* Begin Reading passage *

Welcome to Vintage Paparazzi.

What You Don’t Know About Popularity

Choose the answer (or answers) that is most nearly correct.

You’ll find the right ones in the panel discussion opposite.


a. Being the biggest leader and the peppiest member of the class.

b. Being the most admired and liked person in the group.

c. Having a wide circle of friends.

d. Different things at different stages of life.


a. A behavior pattern that shows fear and should be overcome at an early age.

b. A personality trait that can be turned into o feminine and desirable asset.

c. Something you’re born with.


a. Is usually never popular.

b. Should never try dominating her date.

c. Usually ends up by “snagging” the guy.


a. Be interested in others.

b. Change your personality to suit the person you’re with.

c. Develop a great many interests so that you will “fit” into the company of all types of people.


a. Take one of them aside and ask him or her to explain jazz to you.

b. Find a book on jazz in the library.

c. Figure “I’ve never cared for the stuff; I’ll stick to classical, thanks.”


a. Are quiet; good listeners.

b. Are smooth; make a good impression when they’re out with o crowd.

c. Are adaptable and easy to get along with; those whose company they don’t tire of.


a. To throw yourself into as many activities as you can possibly squeeze in.

b. Be happy with your own appearance; wear clothes that you love.

c. Try to become friendly with os many people as you can.

* End Reading passage *
* Begin Recorded data *

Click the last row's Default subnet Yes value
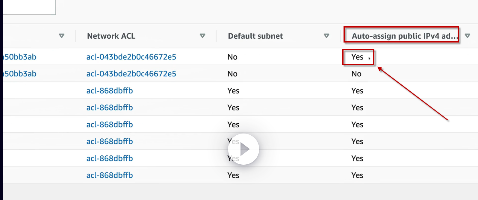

* End Recorded data *

**Given request 1:** List every answer option in the popularity quiz that belongs to the same set as "Be interested in others.", including that one.
**Given request 2:** Resume the popularity quiz from its final line, continuing after the last option shown.

**Expected output 1:**
a. Be interested in others.
b. Change your personality to suit the person you're with.
c. Develop a great many interests so that you will "fit" into the company of all types of people.

**Expected output 2:**
May I interrupt the panel for a moment to tell a joke?” asked Dean Stockwell, and the clatter of voices grew silent. The occasion was Photoplay’s first panel discussion on the subject of popularity. Dean, Natalie Wood, Jane Powell, Tony Perkins, Venetia Stevenson, Pier Angeli, Rick Nelson and Russ Tamblyn were seated around a table, while Debbie Reynolds, gavel in hand, held forth at the head of it as moderator. Deb opened the meeting:

“Okay, Dean, let’s hear your joke. I guess we could use a laugh,” smiled Debbie.

“Well, there was a young starlet who went to see a psychiatrist, and when the doctor asked her what the trouble was, she said, ‘Everybody likes me. Wherever I go, I make new friends. Everybody thinks I’m wonderful. There must be something wrong with me!’ ” Dean threw his arms out wide, and hung his head in a gesture of mock despair. The group laughed.

“I guess I’m slow,” remarked Tony Perkins, “but I don’t see what’s so funny.”

“The point is,” grinned Dean, “that nobody would go to a psychiatrist with that kind of ‘trouble.’ Most of us want people to like us. But it would be impossible to have everyone like us.”

“Which brings us right back to the subject under discussion,” said Debbie. “I think we’ve all agreed that the definition of popularity is having people admire and like us. Right?”

“Right!” chorused the group.

“But I’d like to add one more thought,” said Jane Powell. “I think that the feeling of being accepted and liked stems from being interested in other people.”

“I’d like to add something else, too,” said Pier Angeli. “I think a person can be popular if she is humble, if she is nice to people and can make the other person feel worthwhile.”

“What do you think, Natalie?” asked Debbie, looking in the direction of Natalie Wood. “You ought to know what makes a girl popular.”

Nat wrinkled her brow and mulled the subject over for a long moment before replying. “I’d say that the knack of being able to discover what a person wants, and supplying that need, would make almost anyone popular. In other words, does the person you’re with want to be gay? Then anticipate this, and, give him what he wants—lots of laughs. If he’s quiet, don’t make with the fast talk. But,” she warned, “I don’t mean you shouldn’t have a personality of your own, too. I think it’s important to be sympathetic, good-natured and completely honest.”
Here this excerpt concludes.